Il secondo punto riguarda l’annoso problema delle risorse che finanziano il sistema universitario italiano. Innanzitutto, esse non vengono distribuite “a pioggia” ma in base ad un complicato sistema di calcolo che assegna agli atenei, approssimativamente, risorse pari al 67% per la quota storica, il 30% per una quota premiale (prima della riforma Gelmini questa percentuale non esisteva) e il 3% a scopi perequativi. 
Nonostante gli sforzi degli ultimi anni, è necessario far notare come il fondo di finanziamento per l’Università sia diminuito dal 2008 al 2020 di circa il 5% (a prezzi costanti, dati Mur-Anvur). È inutile dire che in altri Paesi la tendenza sia opposta e che, ad esempio, la spesa pubblica per studente (dati Ocse 2020) ammonta in Italia a circa 12.000 dollari, rispetto ai 17.000 della Francia, ai 18.000 della Germania e ai 28.000 del Regno Unito. Per questo, e senza entrare nel merito, anche il raffronto con il sistema inglese proposto dagli autori è francamente solo un esercizio di stile. 

Qui non si vuole affermare che non vada premiata la ricerca di qualità e i gruppi più competitivi ma che, in un sistema a risorse decrescenti, l’introduzione di una “cieca premialità” vada di fatto a spostare risorse da quelli che vivono nelle “periferie” economiche del Paese a quelli che vivono nel “centro”. Con l’ulteriore distorsione che i più abbienti delle zone periferiche riescono comunque a migrare verso atenei di regioni e città più ricche creando così ulteriore disparità sociale e limitando ancora di più le opportunità di crescita dei territori rimasti indietro.
Secondo una recente elaborazione della Svimez, su dati 2018 del Ministero dell’Università e Ricerca, circa un ragazzo su quattro del Sud si iscrive in una Università del Centro-Nord; si tratta prevalentemente di giovani provenienti dalle famiglie più istruite e benestanti. 

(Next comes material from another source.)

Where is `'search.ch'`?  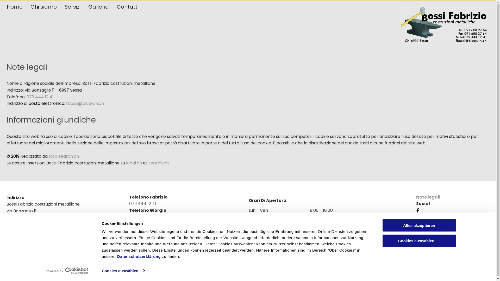 'search.ch' is located at coordinates (158, 163).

Nel Paese con i tassi di partecipazione universitaria tra i più bassi d’Europa, l’unica strada di policy in prospettiva Pnrr è quella di un sostanziale rafforzamento del sistema universitario nel suo complesso. 
La ricerca di qualità, soprattutto quella di base, va premiata e finanziata ma in maniera addizionale, questa è la vera sfida per rendere più competitivo il nostro sistema. E in questo ci troviamo in perfetto accordo con l’appello che i 14 eminenti scienziati italiani hanno rivolto a Mario Draghi lo scorso 21 febbraio. Sarebbe quindi assai più utile provare a discutere di come rendere più competitivo il sistema Italia nel suo complesso piuttosto che perorare la causa di una sola parte di esso.